- Opening Delimiter -

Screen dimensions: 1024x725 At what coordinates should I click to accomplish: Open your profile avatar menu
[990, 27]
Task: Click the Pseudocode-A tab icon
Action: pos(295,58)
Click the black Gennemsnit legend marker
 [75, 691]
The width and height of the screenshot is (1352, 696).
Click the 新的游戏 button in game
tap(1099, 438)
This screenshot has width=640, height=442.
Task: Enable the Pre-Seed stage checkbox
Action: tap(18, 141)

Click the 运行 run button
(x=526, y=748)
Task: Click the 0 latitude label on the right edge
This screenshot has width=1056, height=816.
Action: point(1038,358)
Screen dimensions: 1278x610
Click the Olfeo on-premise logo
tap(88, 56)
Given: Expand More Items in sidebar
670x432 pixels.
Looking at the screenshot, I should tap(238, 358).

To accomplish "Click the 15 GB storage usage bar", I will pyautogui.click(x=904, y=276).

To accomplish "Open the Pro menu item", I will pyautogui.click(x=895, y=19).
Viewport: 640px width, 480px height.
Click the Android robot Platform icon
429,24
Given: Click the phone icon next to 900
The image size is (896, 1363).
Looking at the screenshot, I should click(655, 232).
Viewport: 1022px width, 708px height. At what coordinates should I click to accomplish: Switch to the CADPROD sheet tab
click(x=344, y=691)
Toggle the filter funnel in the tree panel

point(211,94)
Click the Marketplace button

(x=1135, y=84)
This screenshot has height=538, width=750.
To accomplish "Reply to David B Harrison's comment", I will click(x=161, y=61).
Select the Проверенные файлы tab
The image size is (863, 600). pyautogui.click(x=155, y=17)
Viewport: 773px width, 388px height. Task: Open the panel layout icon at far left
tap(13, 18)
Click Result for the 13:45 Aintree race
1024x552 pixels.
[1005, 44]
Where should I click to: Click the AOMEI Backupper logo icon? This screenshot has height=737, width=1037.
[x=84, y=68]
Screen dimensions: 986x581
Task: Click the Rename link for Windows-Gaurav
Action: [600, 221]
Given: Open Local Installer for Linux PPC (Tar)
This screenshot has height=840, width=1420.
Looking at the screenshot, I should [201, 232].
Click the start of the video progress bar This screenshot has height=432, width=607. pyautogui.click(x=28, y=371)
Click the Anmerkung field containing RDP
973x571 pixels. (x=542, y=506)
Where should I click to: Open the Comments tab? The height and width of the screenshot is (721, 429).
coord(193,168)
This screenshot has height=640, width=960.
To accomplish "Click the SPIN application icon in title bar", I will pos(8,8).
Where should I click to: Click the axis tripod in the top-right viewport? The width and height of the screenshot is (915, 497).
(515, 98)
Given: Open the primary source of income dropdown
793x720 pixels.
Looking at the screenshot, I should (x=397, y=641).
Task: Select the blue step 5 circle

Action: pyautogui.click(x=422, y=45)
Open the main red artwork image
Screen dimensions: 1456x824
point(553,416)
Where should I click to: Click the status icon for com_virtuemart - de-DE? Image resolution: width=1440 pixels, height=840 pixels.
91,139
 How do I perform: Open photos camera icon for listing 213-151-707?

- Closing Delimiter -

## Exercise details
Lines that contain "will" are to be copied from the records above.

## Exercise answer
To accomplish "Click the 15 GB storage usage bar", I will pyautogui.click(x=904, y=276).
To accomplish "Open the Pro menu item", I will pyautogui.click(x=895, y=19).
To accomplish "Reply to David B Harrison's comment", I will click(x=161, y=61).
To accomplish "Click the SPIN application icon in title bar", I will pos(8,8).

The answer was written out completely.